Выбрать главу

В то время была еще другая невеста в Тифлисе, славившаяся своею красотою, искусством петь и танцевать, недавно прибывшая с отцом своим, полька Александрина Перфильева. Отец ее, прибывший на службу в Грузию с семейством своим, был вскоре по покровительству Ховена назначен совестным судьею. Дом их имел все признаки шляхетского происхождения; но Александрина, вскружившая многим молодым людям голову, не могла никогда занять меня, хотя многие и предназначали мне ее в супруги. Непомерное желание нравиться и слухи об упрямых свойствах ее достаточны были, чтобы совершенно отклонить с моей стороны всякий иск или желание принять ее в жены. Еще перед выездом моим из Тифлиса я предупредил Мазаровича о желании моем и выборе и просил узнать о состоянии дел Ахвердовой и о расположении ее, но с тем, чтобы не объяснять ничего. В Джелал–Оглу я получил ответ его. Я мог видеть, что она ничего не имела; но я не искал состояния, а жену. <...>

<1827 год.>

В начале года я опять приехал из Манглиса в Тифлис, но с твердым намерением не отлагать более избрания себе супруги. Мазарович, коему я в прошлом году перед походом говорил о намерении моем жениться на Ахвердовой, тогда же писал к мачехе ее, и, как я после узнал, избираемая мною невеста не изъявила мачехе своей совершенного согласия быть за мною замужем, о чем, кажется, не было говорено Мазаровичу, который не мог сомневаться в успехе сего дела. Впрочем, я ему не поручал никакого ходатайства, и никому не поручал оного, желая сам все кончить, как сие и случилось без чьей–либо посторонней помощи. Я не колебался в выборе себе невесты и не помышлял избрать Александрину Перфильеву или дочь князя Арсения Бебутова, но устремил мысль на нынешнюю жену свою, хотя и не чувствовал к ней сильной страсти и хотя мне несколько нравилась княжна Нина Чавчавадзе; но ее лета, ум и воспитание далеко отстали от тех же качеств Сонюшки Ахвердовой. Я совещался с Мазаровичем, дабы узнать в подробности те обстоятельства, которые затрудняли меня в решении, а именно состояние дел ее, сношения с мачехою и тот обширный круг всякого народа, который ежедневно наполнял дом их и который бы я весьма желал удалить от себя.

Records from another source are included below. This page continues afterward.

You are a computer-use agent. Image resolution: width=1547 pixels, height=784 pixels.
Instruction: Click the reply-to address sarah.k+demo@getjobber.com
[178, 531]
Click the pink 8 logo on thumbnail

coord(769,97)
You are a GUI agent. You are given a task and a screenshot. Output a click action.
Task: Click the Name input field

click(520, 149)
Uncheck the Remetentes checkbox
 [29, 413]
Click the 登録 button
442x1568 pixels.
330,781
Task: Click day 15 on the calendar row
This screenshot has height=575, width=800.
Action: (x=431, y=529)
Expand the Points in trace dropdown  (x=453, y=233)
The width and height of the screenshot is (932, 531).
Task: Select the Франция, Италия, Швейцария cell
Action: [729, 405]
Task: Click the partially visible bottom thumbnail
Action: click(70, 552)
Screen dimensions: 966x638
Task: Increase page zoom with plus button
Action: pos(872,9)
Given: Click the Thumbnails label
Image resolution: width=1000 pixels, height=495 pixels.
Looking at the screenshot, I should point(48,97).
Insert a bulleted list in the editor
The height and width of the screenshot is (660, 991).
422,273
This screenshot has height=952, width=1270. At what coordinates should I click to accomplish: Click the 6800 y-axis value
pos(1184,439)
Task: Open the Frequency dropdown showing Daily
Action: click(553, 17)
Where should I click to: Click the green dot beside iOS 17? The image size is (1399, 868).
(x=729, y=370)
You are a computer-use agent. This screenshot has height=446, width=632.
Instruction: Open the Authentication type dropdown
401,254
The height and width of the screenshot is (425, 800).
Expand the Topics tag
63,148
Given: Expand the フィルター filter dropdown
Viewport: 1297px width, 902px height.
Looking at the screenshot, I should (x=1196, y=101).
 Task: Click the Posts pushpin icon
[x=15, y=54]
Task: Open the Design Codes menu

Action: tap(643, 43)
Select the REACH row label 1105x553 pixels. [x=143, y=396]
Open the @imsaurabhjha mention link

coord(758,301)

Я узнал от Мазаровича, что хотя и нельзя было ожидать приданого (потому что все имение, оставленное ей и брату ее покойным отцом, было запутано, по–видимому, беспечностью опекуна князя Чавчавадзе и неумеренностью мачехи ее), но долгов она не имела, и сего мне было достаточно, ибо я не искал богатства, а искал жены. О состоянии мачехи я также узнал, что оно было в самом расстроенном положении, что она была вся в долгах, но что долги сии нисколько не падали на сирот. Насчет шумного круга, посещавшего дом ее, Мазарович уверял меня, что с появлением моим он весь разойдется, и сей последний предмет один только мог меня затруднять. Впрочем, дабы иметь лучшие сведения, я обратился к Грибоедову, коему состояние дел ее было известно. Он достал мне какую–то таблицу, по коей видно было, что долги старухи простирались сверх 30 000 руб., что имение падчерицы ее хотя и полагалось налицо, но что оно было все почти издержано старухою. Оно состояло из дома и сада, которые были заложены и сверх того разыгрывались в лотерею уже 7 лет в 80 000 руб.; деньги, за билеты вырученные, более 40 000 руб., были издержаны; выхлопотанные Алексеем Петровичем в пользу вдовы сей от государя 20 000 руб. были им удержаны в пользу сирот и отданы в Приказ общественного призрения, но опекуном взяты. Он по ним обещался платить проценты в пользу сирот, но не делал сего, и проценты добывались старухою, продававшею вновь билеты и записывавшею их на приход в капитал, коего таким образом собралось 44 000. Но между тем опекун был ей порукой в займе у другого лица денег. Довольно ясно было видно, что ни дома, ни имения сего более не существовало, но меня сие не беспокоило. Кроме того, имелся еще дом и пять дворов крестьян, которые давали небольшой доход и коим пользовалась старуха; но и сие не могло остановить меня. Касательно сношений моих со старухою Грибоедов уверял меня, что он на моем месте всячески старался бы удалить ее в Россию после свадьбы, в чем он был совершенно справедлив. Он сам был весьма рад намерению моему и всячески старался склонить меня в деле, в коем не нужно мне было посторонних советов, почему я и не просил его дальнейшего участия. Но тут же, при объяснениях, сознался я ему, что Нина Чавчавадзе мне более нравилась, а он сознался, что был неравнодушен к Ахвердовой, но не помышлял о женитьбе, потому что не имел состояния.